• [WORK ORDER] If a line in the data has the string "company", please show it.

○ ○ ○ ○ ○ ○ ○

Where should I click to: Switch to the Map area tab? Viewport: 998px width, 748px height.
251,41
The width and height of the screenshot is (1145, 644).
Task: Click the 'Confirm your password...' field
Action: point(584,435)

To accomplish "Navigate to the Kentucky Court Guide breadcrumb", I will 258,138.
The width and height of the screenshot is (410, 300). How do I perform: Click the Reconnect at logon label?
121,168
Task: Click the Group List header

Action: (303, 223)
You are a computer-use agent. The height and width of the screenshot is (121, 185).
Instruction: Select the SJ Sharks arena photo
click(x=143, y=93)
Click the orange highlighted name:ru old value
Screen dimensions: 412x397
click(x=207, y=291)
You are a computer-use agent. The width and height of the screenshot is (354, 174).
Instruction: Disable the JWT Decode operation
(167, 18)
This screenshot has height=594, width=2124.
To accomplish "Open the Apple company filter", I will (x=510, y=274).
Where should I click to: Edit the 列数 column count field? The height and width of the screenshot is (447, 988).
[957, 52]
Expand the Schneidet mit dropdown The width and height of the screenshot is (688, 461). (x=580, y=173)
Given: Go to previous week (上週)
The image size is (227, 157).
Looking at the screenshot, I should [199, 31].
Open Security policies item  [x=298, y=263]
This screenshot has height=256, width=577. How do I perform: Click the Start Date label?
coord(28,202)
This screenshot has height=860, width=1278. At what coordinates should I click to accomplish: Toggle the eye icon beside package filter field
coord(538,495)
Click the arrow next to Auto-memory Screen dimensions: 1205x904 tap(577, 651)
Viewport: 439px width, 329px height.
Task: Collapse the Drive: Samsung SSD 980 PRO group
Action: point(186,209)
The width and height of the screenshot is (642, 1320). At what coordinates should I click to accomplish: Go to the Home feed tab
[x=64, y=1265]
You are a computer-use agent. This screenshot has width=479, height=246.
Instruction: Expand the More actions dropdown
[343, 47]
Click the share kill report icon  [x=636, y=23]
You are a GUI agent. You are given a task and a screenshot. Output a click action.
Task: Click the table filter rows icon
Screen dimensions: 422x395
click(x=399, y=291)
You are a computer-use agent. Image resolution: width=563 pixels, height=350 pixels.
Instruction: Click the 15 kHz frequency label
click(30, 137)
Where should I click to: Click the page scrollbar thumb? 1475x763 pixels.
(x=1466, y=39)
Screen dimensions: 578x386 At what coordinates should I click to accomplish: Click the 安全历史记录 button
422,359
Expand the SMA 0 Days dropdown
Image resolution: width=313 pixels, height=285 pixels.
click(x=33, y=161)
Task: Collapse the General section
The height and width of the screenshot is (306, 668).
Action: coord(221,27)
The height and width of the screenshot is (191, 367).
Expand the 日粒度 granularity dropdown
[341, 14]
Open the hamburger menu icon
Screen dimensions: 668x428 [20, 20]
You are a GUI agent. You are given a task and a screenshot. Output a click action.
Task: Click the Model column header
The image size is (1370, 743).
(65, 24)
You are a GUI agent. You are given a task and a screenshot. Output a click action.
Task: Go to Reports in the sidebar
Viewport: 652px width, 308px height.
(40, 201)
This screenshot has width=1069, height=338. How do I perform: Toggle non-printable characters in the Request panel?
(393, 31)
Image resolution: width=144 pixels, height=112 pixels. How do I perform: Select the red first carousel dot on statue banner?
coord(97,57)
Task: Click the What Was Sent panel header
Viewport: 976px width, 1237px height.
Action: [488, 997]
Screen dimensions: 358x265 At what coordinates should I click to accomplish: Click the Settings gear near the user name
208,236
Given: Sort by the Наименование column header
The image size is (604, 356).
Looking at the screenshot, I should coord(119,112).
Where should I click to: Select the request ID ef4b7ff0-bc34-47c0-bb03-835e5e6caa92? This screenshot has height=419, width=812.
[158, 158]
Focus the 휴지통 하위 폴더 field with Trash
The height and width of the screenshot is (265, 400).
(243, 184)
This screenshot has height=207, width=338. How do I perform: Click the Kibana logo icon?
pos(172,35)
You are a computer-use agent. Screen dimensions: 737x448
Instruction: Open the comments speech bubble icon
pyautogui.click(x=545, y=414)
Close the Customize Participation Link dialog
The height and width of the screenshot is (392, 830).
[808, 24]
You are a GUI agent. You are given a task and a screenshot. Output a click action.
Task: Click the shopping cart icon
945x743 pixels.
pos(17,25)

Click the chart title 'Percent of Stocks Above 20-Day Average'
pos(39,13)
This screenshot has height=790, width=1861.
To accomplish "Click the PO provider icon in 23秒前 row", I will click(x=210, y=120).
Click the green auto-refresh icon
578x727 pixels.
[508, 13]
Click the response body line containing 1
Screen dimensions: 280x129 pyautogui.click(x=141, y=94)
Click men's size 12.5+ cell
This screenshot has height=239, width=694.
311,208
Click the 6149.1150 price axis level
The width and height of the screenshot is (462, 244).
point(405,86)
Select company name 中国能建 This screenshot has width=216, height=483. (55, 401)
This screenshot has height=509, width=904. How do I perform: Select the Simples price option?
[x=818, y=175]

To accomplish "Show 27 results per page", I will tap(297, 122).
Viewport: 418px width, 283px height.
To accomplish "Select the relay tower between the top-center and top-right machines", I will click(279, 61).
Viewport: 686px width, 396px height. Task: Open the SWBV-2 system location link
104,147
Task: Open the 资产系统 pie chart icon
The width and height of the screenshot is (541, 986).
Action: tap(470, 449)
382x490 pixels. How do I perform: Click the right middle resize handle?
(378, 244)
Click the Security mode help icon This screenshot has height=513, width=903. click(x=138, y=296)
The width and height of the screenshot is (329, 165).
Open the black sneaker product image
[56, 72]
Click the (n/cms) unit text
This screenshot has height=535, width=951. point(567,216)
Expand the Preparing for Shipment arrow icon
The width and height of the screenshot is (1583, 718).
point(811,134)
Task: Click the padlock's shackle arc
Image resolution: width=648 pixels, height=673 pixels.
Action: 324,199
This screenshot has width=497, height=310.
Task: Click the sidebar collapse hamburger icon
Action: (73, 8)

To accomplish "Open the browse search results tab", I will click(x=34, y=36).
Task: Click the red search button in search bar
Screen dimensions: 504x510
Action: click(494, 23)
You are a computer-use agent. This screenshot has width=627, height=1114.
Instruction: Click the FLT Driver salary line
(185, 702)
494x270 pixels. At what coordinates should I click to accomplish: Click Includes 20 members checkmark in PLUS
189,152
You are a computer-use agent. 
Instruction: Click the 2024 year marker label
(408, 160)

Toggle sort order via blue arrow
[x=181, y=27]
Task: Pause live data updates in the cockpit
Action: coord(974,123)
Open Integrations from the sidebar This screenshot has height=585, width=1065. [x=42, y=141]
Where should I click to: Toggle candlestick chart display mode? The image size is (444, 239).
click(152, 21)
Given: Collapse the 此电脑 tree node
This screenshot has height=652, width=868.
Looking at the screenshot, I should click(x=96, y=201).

○ ○ ○ ○ ○ ○ ○

• [COMPLETED TASK]
To accomplish "Open the Apple company filter", I will (x=510, y=274).
Select company name 中国能建 This screenshot has width=216, height=483. (55, 401)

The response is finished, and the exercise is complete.